Watched the first half of the Netflix 3 Body Problem tonight, was pleasantly surprised by it mostly staying true to the books (aside from moving the setting from China to London, though it kept the Mao era stuff), seems pretty good. My wife likes it too and she didn’t read the books.
I thought the in-game stuff would be hard to relay to the screen but they completely nailed those scenes.
I enjoyed it. I thought Ye was good even without getting nearly as much as in the books (though of course we don’t get as much for almost anyone). Will stuff was good, but that may be partially from having read the books, but I imagine the sequence where he bought the star was a highlight for non readers too.
Enjoyed Davos as Wade. Dr. Cheekbones was a bit much. Liked Cheng, looking forward to her stuff going forward. Saul was decent but he has a lot to live up to, that character in the book is great.
ETA biggest loss from the book was obviously getting more of Da Shi.

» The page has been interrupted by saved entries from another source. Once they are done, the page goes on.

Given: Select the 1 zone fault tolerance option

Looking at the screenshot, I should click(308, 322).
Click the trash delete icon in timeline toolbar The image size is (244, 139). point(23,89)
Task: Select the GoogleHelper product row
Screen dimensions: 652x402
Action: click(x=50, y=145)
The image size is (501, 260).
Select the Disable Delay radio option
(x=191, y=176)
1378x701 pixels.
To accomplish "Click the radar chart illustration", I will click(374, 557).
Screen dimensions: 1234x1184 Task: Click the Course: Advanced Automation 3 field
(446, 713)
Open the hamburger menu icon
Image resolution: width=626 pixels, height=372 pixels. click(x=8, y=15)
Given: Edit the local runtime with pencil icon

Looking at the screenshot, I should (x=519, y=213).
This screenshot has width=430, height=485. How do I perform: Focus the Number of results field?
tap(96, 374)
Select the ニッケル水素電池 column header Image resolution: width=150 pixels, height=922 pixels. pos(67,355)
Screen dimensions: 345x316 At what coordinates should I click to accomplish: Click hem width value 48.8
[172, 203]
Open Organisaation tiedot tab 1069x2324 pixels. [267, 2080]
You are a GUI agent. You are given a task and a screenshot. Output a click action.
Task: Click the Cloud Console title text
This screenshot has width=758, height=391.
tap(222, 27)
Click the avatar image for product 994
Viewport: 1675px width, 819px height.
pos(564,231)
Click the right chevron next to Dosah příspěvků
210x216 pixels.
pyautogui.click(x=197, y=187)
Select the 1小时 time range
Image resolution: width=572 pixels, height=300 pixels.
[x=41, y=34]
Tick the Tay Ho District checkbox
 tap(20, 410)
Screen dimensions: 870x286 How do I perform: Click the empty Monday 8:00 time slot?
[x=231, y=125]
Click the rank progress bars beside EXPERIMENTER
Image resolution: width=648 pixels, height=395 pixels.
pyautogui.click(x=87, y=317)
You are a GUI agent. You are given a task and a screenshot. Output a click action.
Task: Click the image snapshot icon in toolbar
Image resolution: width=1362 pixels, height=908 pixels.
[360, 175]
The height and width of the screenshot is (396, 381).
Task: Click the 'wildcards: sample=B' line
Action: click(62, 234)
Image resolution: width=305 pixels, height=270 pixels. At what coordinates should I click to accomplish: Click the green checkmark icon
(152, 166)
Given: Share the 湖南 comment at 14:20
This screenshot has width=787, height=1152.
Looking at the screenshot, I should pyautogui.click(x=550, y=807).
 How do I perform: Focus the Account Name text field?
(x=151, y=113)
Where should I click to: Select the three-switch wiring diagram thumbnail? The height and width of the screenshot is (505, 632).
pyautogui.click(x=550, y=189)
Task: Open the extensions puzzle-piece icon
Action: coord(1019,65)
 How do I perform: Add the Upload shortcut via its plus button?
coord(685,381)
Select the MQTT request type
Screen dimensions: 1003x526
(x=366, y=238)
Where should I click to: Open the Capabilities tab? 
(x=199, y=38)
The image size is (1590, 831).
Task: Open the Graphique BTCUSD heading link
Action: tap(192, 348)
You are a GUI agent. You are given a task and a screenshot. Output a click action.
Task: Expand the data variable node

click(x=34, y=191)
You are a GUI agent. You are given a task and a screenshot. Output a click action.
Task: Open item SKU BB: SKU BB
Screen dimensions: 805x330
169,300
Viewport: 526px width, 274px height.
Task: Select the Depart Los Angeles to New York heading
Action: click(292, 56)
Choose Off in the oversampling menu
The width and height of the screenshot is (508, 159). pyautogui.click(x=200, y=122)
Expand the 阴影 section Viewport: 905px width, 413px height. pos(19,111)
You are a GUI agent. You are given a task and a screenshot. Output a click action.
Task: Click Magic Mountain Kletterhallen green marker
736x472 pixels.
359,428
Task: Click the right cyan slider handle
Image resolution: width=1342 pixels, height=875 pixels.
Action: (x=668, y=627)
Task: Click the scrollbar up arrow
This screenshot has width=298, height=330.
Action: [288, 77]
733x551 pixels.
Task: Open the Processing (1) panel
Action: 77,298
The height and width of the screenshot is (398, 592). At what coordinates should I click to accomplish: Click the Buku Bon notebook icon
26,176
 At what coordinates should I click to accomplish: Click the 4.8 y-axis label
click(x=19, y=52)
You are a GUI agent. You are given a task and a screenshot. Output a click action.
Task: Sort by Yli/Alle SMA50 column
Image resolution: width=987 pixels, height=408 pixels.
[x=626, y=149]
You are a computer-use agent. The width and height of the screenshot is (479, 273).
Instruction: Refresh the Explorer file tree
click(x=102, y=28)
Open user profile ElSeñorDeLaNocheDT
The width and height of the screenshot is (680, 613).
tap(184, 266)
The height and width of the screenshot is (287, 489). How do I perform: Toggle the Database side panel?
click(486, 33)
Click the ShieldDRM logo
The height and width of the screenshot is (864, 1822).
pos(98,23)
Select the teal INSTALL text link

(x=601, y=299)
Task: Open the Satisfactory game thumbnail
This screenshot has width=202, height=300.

going through sopranos S1 with junior, probably haven’t seen this season in 20 years, amazing how much Livia is exactly like today’s Q-pilled boomers. “I’m not going into the city, they throw babies off of bridges” literally sounds like every suburbanite today when you mention any urban area. And really, NYC was what, 20x more dangerous in 1998? Rudy had “cleaned it up” or whatever and crime levels weren’t close to what they were in the 70s-80s but still a lot worse than now, yet every white person over 40 thinks urban crime is worse than ever
my point is that usually in the 1st season characters are more 2-dimensional while the writers kind of figure out the flow and vibes, but livia is already fully formed, completely realistic. When you saw it in 1999 she seemed ridiculous but in 2024 now you see the masterstrokes…
Fallout is A+. I really felt like it was true to the style, humor, and storytelling of the games, but also my wife isn’t a gamer and really enjoyed it just as a good show. Walton Goggins is great. I felt like a couple of the middle episodes dragged a little but it picks up towards the end and the last episode is amazing, can’t wait for S2.
But yeah I liked the article, and I don’t know that the situation it describes is so bad. There’s still lots of TV out there that’s trying new things and wants to be good, and studios are still funding that stuff (the author notes these exceptions while largely slamming Apple TV), and it seems kinda like what the article describing is simply the worst TV improving in quality and becoming…fine. That’s great! For my next flight I’ll load up downloads of Murder At The End of the World starring Emma Corrin (she played Diana in The Crown!) on my phone and that flight will zip right by, it’ll be great. Is that state of affairs really so bad? The author bemoans the wide availability of middling content but I don’t know that they really made much of a case that the good stuff is worse, and that’s what matters.
I also couldn’t help but laugh:
Mid TV, on the other hand, almost can’t be bad for some of the same reasons that keep it from being great. It’s often an echo of the last generation of breakthrough TV (so the highs and lows of “Game of Thrones” are succeeded by the faithful adequacy of “House of the Dragon”).
We’ve been blasted by ads for the new HotD season during NBA playoffs, and my wife winces when they’re on, and I asked why and she said “because that show’s so bad but I know I’m going to watch it”.
This is why I rewatch the same half dozen shows (The Wire, BrBa, BCS, Mad Men, The Sopranos, The Americans) and usually miss the “new show” for years. I can’t tell you anything interesting that happened in HotD or For All Mankind S3.
I saw this while visiting family this weekend, they’re Seinfeld fans and must have caught the wrong article claiming this movie was good. It’s pretty bad!